WHAT TO PRODUCE: I need the records below restated word for word, without their pictures.

[[ DATA FOR THIS EXERCISE, beginning ]]

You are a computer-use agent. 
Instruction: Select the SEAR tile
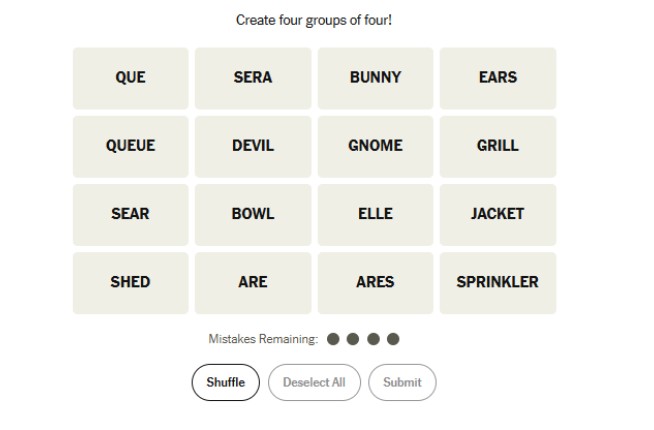tap(130, 214)
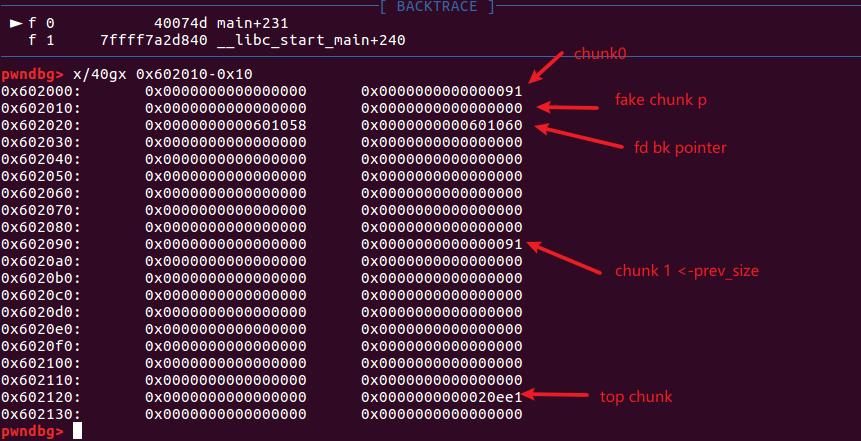Click the top chunk size 0x20ee1 value

point(441,397)
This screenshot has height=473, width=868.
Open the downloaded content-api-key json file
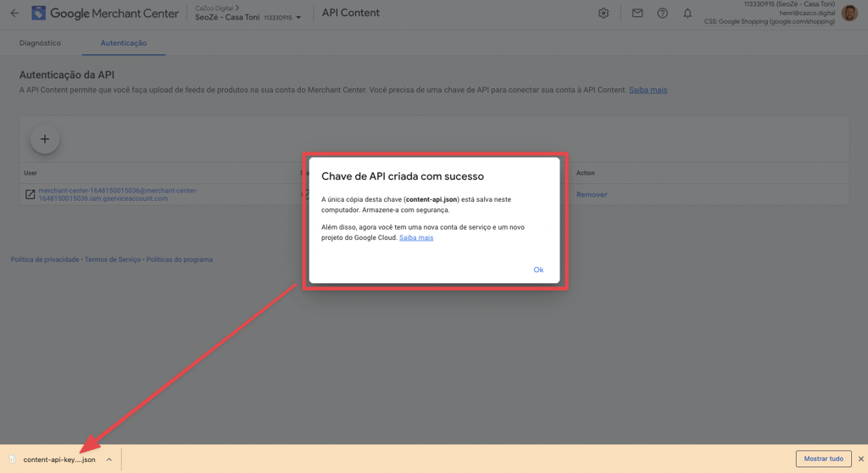click(58, 459)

[[ DATA FOR THIS EXERCISE, end ]]

ANSWER BOX:
You are a computer-use agent. 
Instruction: Select the SEAR tile
tap(130, 214)
Click the top chunk size 0x20ee1 value

point(441,397)
This screenshot has height=473, width=868.
Open the downloaded content-api-key json file
click(58, 459)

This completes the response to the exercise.